The bottles jangled like gravel on a windowpane as he hit them. He struck without hesitation; the chords sang in the dusk. All at once they were overtaken by a dreadful suspicion that the tale they were hearing was true. The night encircled the walls of the cottage, murmuring and humming. Among the distant stars the lighthouse blindly waved its yellow sword like a giant at bay.
“Before a wave extinguished the last voice, the helmsman paced up and down, looking out. They must have watched the spectacle; I thanked the gods that I was blind. I heard the sharks thrashing. I felt death near. I did not fear dying, only the rending of the body that is alive, pulsing with blood, terrified, naked and defenseless. Those who had been devoured had paid for their faults. Whimpering from ignorance, free of the past, they would be born anew in the beautiful land of Lanka. I waited for death — and the helmsman demanded that I sing to them. The vessel quivered in the fair wind and the lines creaked. They gave me fish to eat; no one refused the water that smelled of mildew.
“That night I heard the bargaining for my head. The helmsman swore he would not betray a blind man. They landed here and threw a stone instead of an anchor. When I heard the sounds of the shore amid the clatter of the surf, I waited for night. The water carried me onto the hardpacked sand, but the sea, not satiated with victims, suddenly changed its mind and dragged me back. Nevertheless I emerged and ran through the dunes in fear that it was pursuing me. And you are the first I have told of that flight to the earthly paradise — of the people who will never accuse the living, for they, reborn, are unaware of the fate that met them at the very gates of Lanka.”
He struck one clear note.
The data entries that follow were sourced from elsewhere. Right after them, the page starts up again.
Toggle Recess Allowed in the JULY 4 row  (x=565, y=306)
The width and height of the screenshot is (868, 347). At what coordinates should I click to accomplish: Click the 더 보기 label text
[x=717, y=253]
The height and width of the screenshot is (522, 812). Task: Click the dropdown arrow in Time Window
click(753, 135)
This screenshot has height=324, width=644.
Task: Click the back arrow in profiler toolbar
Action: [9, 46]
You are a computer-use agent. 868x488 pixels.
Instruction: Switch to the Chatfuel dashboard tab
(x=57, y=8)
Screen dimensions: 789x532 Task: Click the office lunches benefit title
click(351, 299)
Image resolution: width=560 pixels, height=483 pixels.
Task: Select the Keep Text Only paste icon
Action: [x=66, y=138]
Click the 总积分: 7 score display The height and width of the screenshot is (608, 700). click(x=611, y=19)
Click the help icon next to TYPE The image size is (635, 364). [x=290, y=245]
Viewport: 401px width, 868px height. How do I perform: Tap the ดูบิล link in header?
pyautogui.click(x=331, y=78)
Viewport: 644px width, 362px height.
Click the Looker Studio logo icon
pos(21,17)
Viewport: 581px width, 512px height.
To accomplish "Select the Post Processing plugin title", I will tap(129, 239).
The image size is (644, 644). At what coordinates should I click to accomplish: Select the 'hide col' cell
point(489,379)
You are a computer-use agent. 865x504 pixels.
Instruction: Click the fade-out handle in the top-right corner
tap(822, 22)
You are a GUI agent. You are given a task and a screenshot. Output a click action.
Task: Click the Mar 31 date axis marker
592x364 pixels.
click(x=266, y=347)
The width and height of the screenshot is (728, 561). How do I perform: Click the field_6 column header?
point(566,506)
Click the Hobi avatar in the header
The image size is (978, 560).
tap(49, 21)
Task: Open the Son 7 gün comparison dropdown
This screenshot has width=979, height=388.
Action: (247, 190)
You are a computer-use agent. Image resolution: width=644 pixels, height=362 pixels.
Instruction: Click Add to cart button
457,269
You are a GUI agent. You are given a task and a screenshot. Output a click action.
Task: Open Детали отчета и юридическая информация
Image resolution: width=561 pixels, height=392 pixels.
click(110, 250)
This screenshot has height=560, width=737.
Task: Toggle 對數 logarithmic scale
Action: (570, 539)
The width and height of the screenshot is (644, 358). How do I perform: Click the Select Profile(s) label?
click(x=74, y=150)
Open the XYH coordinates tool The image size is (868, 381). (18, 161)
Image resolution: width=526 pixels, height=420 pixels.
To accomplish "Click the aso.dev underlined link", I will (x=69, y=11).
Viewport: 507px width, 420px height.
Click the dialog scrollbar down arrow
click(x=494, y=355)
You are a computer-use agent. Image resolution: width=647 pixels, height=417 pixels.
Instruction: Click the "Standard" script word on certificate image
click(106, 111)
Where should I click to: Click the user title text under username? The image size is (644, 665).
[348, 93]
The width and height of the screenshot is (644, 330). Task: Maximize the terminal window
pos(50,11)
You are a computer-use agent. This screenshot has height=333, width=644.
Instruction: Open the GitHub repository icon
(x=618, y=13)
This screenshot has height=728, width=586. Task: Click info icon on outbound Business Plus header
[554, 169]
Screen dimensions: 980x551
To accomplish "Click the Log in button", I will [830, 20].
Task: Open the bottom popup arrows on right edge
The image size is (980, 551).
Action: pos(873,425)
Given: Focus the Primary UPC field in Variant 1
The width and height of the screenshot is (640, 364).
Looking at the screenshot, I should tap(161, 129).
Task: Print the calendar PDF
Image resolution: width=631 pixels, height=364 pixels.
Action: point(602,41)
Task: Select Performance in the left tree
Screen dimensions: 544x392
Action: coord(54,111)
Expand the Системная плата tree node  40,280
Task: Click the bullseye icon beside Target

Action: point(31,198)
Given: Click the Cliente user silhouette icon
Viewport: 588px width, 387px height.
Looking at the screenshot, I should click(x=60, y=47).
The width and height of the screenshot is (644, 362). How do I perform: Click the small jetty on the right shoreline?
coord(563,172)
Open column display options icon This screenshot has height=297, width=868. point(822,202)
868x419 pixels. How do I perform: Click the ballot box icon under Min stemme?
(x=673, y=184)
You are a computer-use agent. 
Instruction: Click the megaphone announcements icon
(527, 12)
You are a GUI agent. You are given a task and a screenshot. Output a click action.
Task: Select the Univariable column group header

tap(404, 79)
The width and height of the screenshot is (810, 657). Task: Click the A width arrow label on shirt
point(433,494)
As its tremolo hung in the air, he clapped his hand on the floor boards twice with a dull boom like the sound of a drum. Then the deep silence was only measured by the sighs of the drifting sea. The singer hung his head in inexpressible weariness. Daniel trembled with emotion, as if he had only grasped the meaning of the ominous narrative as he translated its final words.
“Ask him if he will tell the police all this tomorrow. I’ll take him in the car. No one will find out.”
“No, sahib. He says he will not speak. The police will not believe him.”
“But is this possible?” Margit squeezed Istvan’s hand so hard her fingers seemed to be biting it. “Is what he is saying true? It’s not just a poem?”
“That is the truth concerning earthly flights to paradise,” Daniel answered, still thrilled and appalled by the blind man’s recital.
“Where is this isle of happiness?” she demanded.
“It is Ceylon,” Istvan said, adding hastily, “We cannot leave him like this. We must…”
The blind man spoke insistently to Daniel, demanding something.
“He asks that we hide him until his brother arrives. Two days. Three. He is certain that his brother will put aside everything and come. He swears that the gods revealed this secret to him so he would sing of those who were swallowed up by the ocean, devoured by the sharks.”
“Damn it! Nothing will save those people. The pirates must be caught and hanged!” Istvan stormed.
“He says: We leave justice to the gods. The pirates only enforce the will of the one who gave them ships and enabled them to engage in smuggling. Sahib,” he added after a moment, “we do not have a death penalty. Even Gandhi forbade us to execute his murderers.”
“I’ve had enough of this ‘he says,’ ‘he wants,’ ‘he doesn’t want.’ I make the decisions here. Is that clear?”